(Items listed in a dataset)
"""

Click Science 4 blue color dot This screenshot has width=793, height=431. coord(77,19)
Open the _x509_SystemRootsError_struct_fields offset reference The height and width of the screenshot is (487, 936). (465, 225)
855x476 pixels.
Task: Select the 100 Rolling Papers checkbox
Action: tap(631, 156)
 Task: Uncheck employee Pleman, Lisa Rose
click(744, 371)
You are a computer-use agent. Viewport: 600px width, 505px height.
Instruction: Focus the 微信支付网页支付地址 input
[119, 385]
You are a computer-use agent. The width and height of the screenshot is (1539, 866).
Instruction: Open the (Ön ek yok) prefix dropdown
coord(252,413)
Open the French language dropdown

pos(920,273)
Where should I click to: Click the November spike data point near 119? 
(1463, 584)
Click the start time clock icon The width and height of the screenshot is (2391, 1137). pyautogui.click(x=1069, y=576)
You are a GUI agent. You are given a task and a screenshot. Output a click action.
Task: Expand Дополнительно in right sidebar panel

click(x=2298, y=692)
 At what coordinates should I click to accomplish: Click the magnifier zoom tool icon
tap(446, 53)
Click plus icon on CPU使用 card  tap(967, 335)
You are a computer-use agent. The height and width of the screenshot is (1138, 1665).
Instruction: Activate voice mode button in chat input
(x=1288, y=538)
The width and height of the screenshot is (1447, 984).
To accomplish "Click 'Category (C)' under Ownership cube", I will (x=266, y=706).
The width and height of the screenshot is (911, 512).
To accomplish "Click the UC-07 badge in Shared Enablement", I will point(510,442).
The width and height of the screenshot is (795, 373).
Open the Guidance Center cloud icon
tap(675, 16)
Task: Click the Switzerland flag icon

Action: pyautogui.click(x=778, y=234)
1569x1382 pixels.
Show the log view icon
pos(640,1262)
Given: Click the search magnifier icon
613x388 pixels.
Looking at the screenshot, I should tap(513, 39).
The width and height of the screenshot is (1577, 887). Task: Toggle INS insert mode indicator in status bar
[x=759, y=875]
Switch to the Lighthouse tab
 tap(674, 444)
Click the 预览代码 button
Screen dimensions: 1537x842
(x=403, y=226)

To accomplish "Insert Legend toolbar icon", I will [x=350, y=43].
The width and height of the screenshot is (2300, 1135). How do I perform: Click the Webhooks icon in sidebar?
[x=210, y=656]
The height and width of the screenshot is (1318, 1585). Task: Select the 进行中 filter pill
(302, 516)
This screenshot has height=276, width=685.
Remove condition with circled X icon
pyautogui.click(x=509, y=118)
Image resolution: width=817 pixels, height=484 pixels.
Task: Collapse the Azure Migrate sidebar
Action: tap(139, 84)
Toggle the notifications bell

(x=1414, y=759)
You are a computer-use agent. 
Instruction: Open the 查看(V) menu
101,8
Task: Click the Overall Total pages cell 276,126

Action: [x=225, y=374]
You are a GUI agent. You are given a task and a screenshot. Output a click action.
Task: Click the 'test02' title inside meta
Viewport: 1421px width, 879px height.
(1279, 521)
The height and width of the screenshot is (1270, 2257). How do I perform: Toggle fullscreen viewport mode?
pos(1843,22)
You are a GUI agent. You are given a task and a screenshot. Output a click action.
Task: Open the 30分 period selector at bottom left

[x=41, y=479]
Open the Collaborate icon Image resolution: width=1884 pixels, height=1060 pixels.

"""

-- WHAT TO WORK ON --
Please give back the entries above, unchanged and complete.

-- RESPONSE --
Click Science 4 blue color dot This screenshot has width=793, height=431. coord(77,19)
Open the _x509_SystemRootsError_struct_fields offset reference The height and width of the screenshot is (487, 936). (465, 225)
855x476 pixels.
Task: Select the 100 Rolling Papers checkbox
Action: tap(631, 156)
 Task: Uncheck employee Pleman, Lisa Rose
click(744, 371)
You are a computer-use agent. Viewport: 600px width, 505px height.
Instruction: Focus the 微信支付网页支付地址 input
[119, 385]
You are a computer-use agent. The width and height of the screenshot is (1539, 866).
Instruction: Open the (Ön ek yok) prefix dropdown
coord(252,413)
Open the French language dropdown

pos(920,273)
Where should I click to: Click the November spike data point near 119? 
(1463, 584)
Click the start time clock icon The width and height of the screenshot is (2391, 1137). pyautogui.click(x=1069, y=576)
You are a GUI agent. You are given a task and a screenshot. Output a click action.
Task: Expand Дополнительно in right sidebar panel

click(x=2298, y=692)
 At what coordinates should I click to accomplish: Click the magnifier zoom tool icon
tap(446, 53)
Click plus icon on CPU使用 card  tap(967, 335)
You are a computer-use agent. The height and width of the screenshot is (1138, 1665).
Instruction: Activate voice mode button in chat input
(x=1288, y=538)
The width and height of the screenshot is (1447, 984).
To accomplish "Click 'Category (C)' under Ownership cube", I will (x=266, y=706).
The width and height of the screenshot is (911, 512).
To accomplish "Click the UC-07 badge in Shared Enablement", I will point(510,442).
The width and height of the screenshot is (795, 373).
Open the Guidance Center cloud icon
tap(675, 16)
Task: Click the Switzerland flag icon

Action: pyautogui.click(x=778, y=234)
1569x1382 pixels.
Show the log view icon
pos(640,1262)
Given: Click the search magnifier icon
613x388 pixels.
Looking at the screenshot, I should tap(513, 39).
The width and height of the screenshot is (1577, 887). Task: Toggle INS insert mode indicator in status bar
[x=759, y=875]
Switch to the Lighthouse tab
 tap(674, 444)
Click the 预览代码 button
Screen dimensions: 1537x842
(x=403, y=226)

To accomplish "Insert Legend toolbar icon", I will [x=350, y=43].
The width and height of the screenshot is (2300, 1135). How do I perform: Click the Webhooks icon in sidebar?
[x=210, y=656]
The height and width of the screenshot is (1318, 1585). Task: Select the 进行中 filter pill
(302, 516)
This screenshot has height=276, width=685.
Remove condition with circled X icon
pyautogui.click(x=509, y=118)
Image resolution: width=817 pixels, height=484 pixels.
Task: Collapse the Azure Migrate sidebar
Action: tap(139, 84)
Toggle the notifications bell

(x=1414, y=759)
You are a computer-use agent. 
Instruction: Open the 查看(V) menu
101,8
Task: Click the Overall Total pages cell 276,126

Action: [x=225, y=374]
You are a GUI agent. You are given a task and a screenshot. Output a click action.
Task: Click the 'test02' title inside meta
Viewport: 1421px width, 879px height.
(1279, 521)
The height and width of the screenshot is (1270, 2257). How do I perform: Toggle fullscreen viewport mode?
pos(1843,22)
You are a GUI agent. You are given a task and a screenshot. Output a click action.
Task: Open the 30分 period selector at bottom left

[x=41, y=479]
Open the Collaborate icon Image resolution: width=1884 pixels, height=1060 pixels.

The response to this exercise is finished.